— DATA —
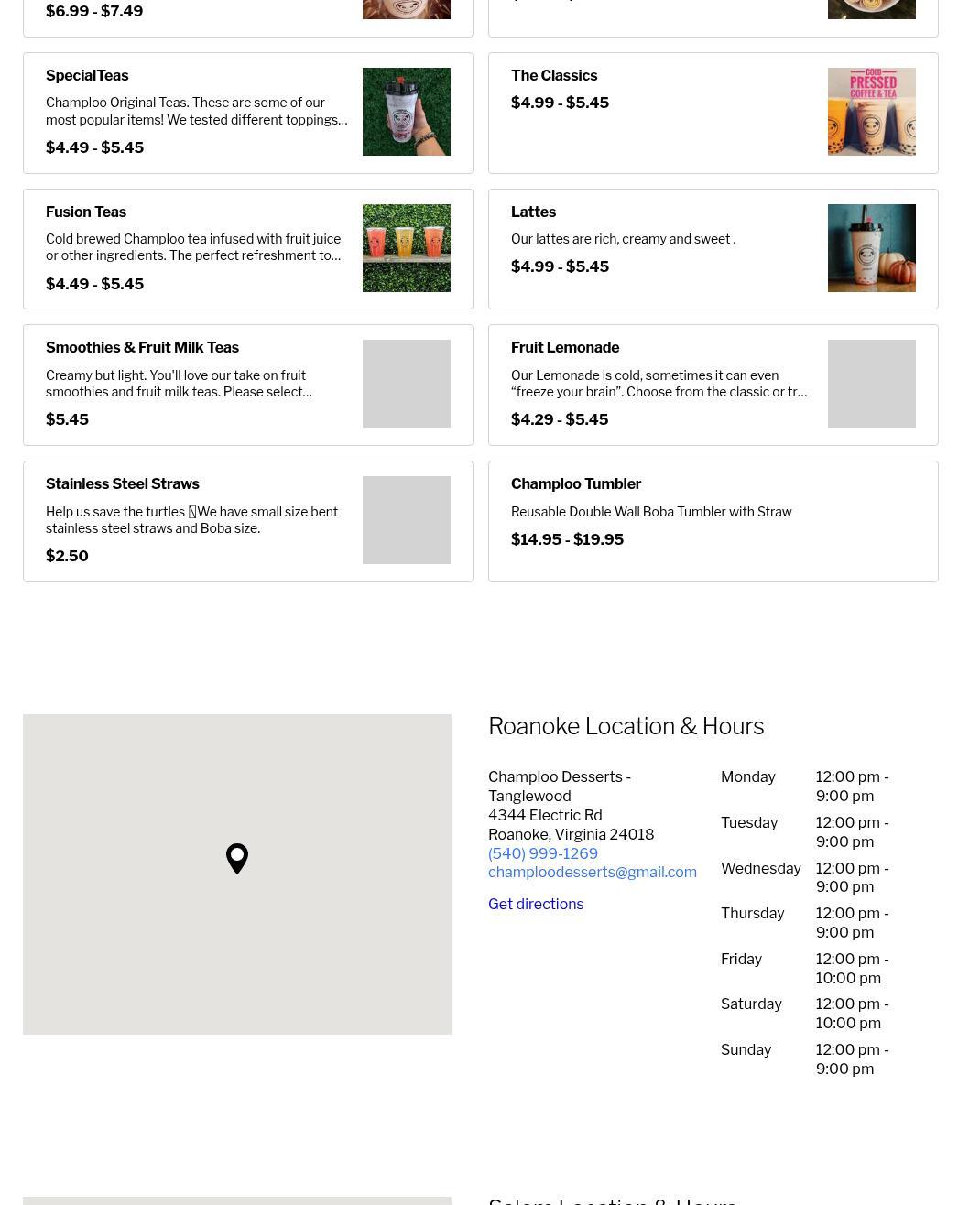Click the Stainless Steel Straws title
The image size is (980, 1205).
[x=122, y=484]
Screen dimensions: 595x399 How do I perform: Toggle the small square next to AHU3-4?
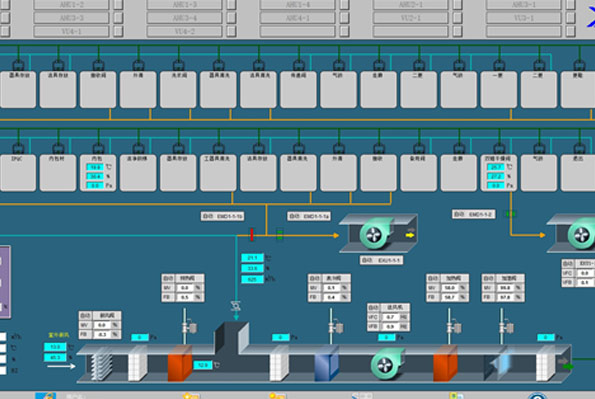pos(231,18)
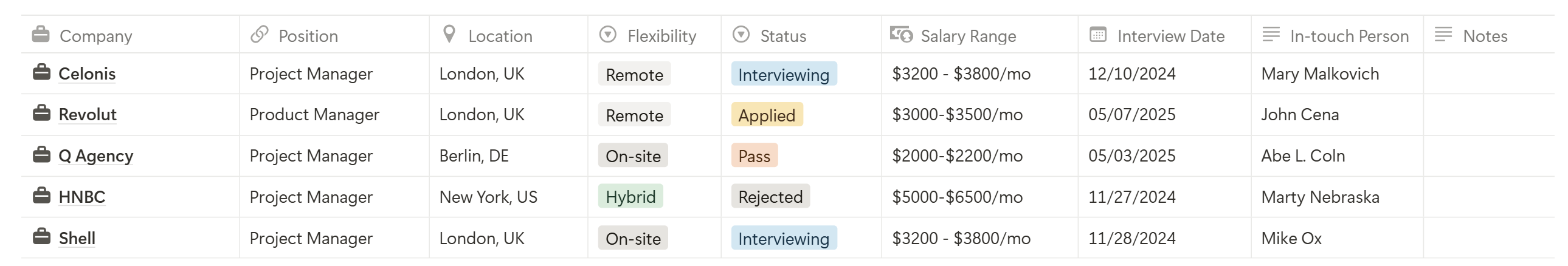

— YOUR GOAL —
Return exactly the lines from the one with "Screen dimensions: 595x399" through the last line of the entries above, both ends included. No pictures may appear in the copy.

— TASK OUTPUT —
Screen dimensions: 595x399 How do I perform: Toggle the small square next to AHU3-4?
pos(231,18)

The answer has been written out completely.